Brianne Shally
Ex-Head of Product Marketing, Nextdoor
Content
Brianne Shally
Nextdoor Ex-Head of Product Marketing • January 13
Since PMM is the voice of the customer, it is vital to always be talking to customers. Here's a couple of approaches: - Schedule "Voice of Customer Day": Have day full of customer calls with a specific theme. Bring in cross funcational stakeholders (e.g. Product, Eng, Design, Product Ops, Brand, Comms, etc.) to participate and sign up for roles: notetaker, interview key takeaways, interviewer, etc.

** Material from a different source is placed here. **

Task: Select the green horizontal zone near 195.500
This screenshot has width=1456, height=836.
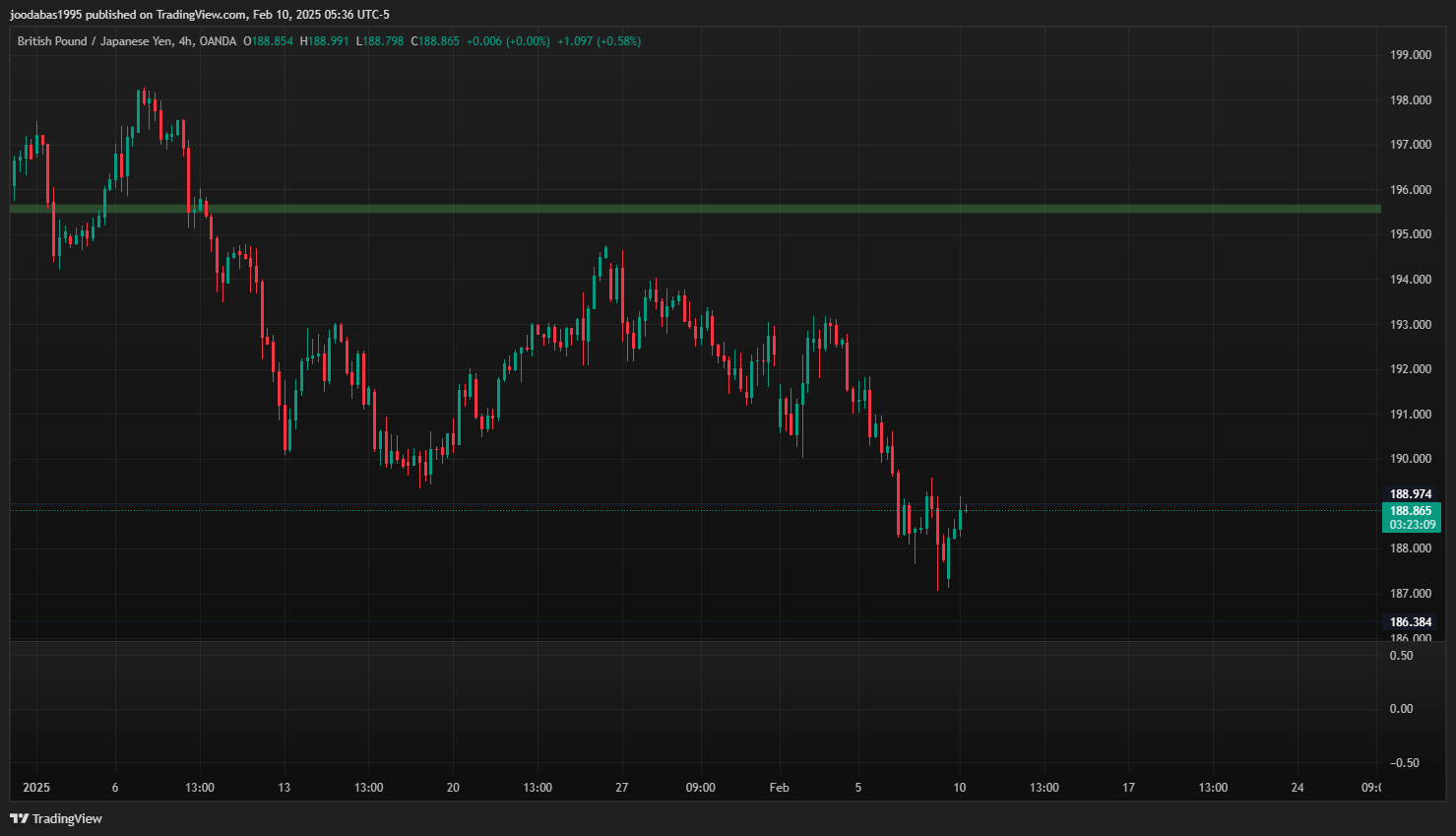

Host a kick off in the morning with interviews through out the day and and wrap up at the end with key takeaways and then formalize the insights and recommendations to broader audience. - Have a OKR each quarter that focuses on talking to the customer: A research project, feedback on a recent launch, etc. - Offer incentives if it's hard to get customers' participation, such as a $25 Amazon gift card. I've seen it increase conversion rate. Also, personalize outreach to customers, using their name in the email and share why their feedback is important. - NPS interviews: Run NPS and ask participants in the survey if they are available for a follow up convesation. Follow up with these individuals to identify deeper qualitative insights, and the rationale for their answers to form deeper insights and stronger recommendations.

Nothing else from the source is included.